A CTA bus stops for a passenger near Union Station.   Photo: Phil Velasquez/Chicago Tribune

1. More Than Police Bullets Killed Laquan McDonald

The 17-year-old was a ward of the state, had twice been removed from his home by DCFS, and was allegedly molested in foster homes. But he was in school, working, and on track before his death. The Sun-Times profiles his short life.

2. Gliniewicz’s Final Hours As He Staged His “Hero” Cop Death

How the Fox Lake officer carefully, and for a time successfully, fooled his department. The Daily Herald retraces his steps.

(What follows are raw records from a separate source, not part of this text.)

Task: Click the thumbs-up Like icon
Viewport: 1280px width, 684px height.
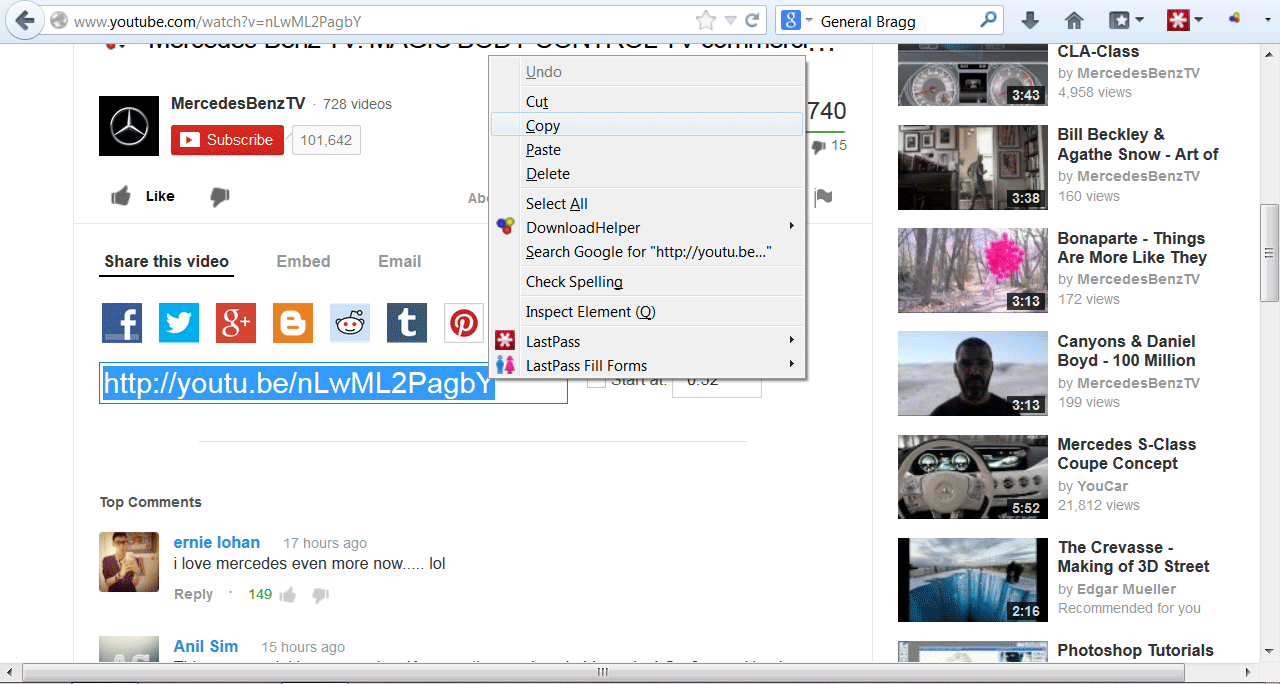Action: pos(121,197)
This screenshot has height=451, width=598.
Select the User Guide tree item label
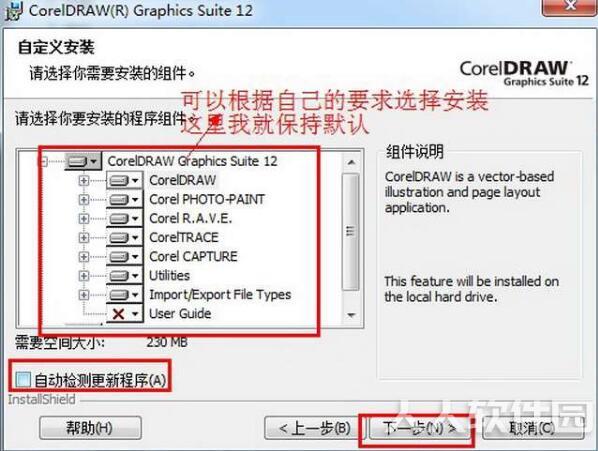point(180,313)
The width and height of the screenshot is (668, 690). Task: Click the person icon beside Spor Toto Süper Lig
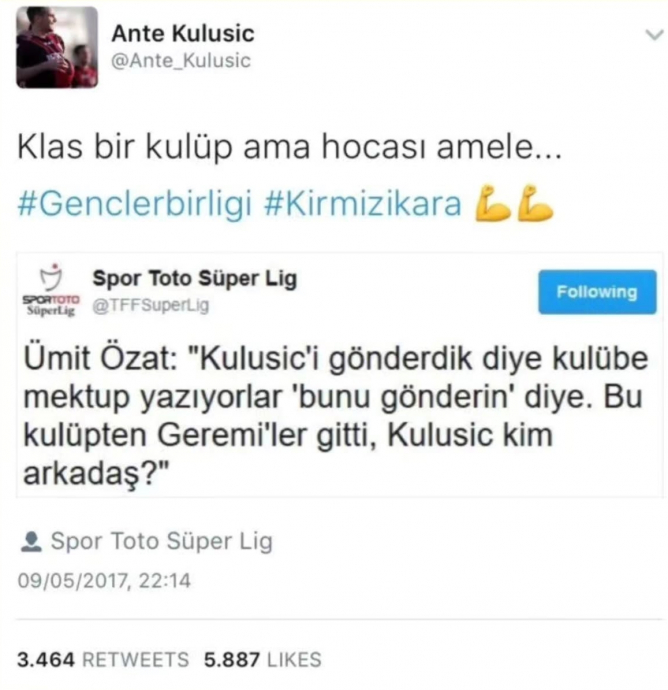point(31,542)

3. Steve Kerr Q&A: 2015–2016 Warriors vs. 1995–96 Bulls

He played with Michael Jordan on one of the best NBA teams ever; now he’s coaching one. So who’s better? ESPN asks Kerr the hard questions.

4. What’s in a Vowel? In Search of the Disappearing Short-A Rising

Where did the “Midwestern” accent come from…and why is it vanishing? Belt Magazine listens in.

5. When Do CTA Buses Break Even?

It takes a lot—at an average fare of $1, the break-even point is 132 riders in an hour. WBEZ runs the numbers.

6. Chicago’s Speed Cameras Are a Mess. Is There a Better Way?

If saving kids is the point, we should look to the Dutch for ideas. Chicago magazine explains.

7. How Chicago Tried to Cover Up a Police Execution

An officer has been charged with murder in the shooting of Laquan McDonald. It was a long time coming. The Chicago Reporter goes through the timeline.

8. How MacArthur Geniuses Handle Their Money Windfall

The Chicago-based foundation gives $625,000 to recipients of its “Genius Grants.” What happens next? The New York Times asks them.

9. Amid Growing Youth Violence in Chicago, One Woman Offers a Safety Net

Kids Off the Block began when a woman in Roseland just started inviting kids into her house. NPR profiles Diane Latiker.

10. How Mike Reed Turned His Encounter with Neo-Nazis into Flesh and Bone

The jazz drummer and his band ended up in the middle of a riot in the Czech Republic. Now he’s using music to explore the experience, and himself. Chicago previews his work.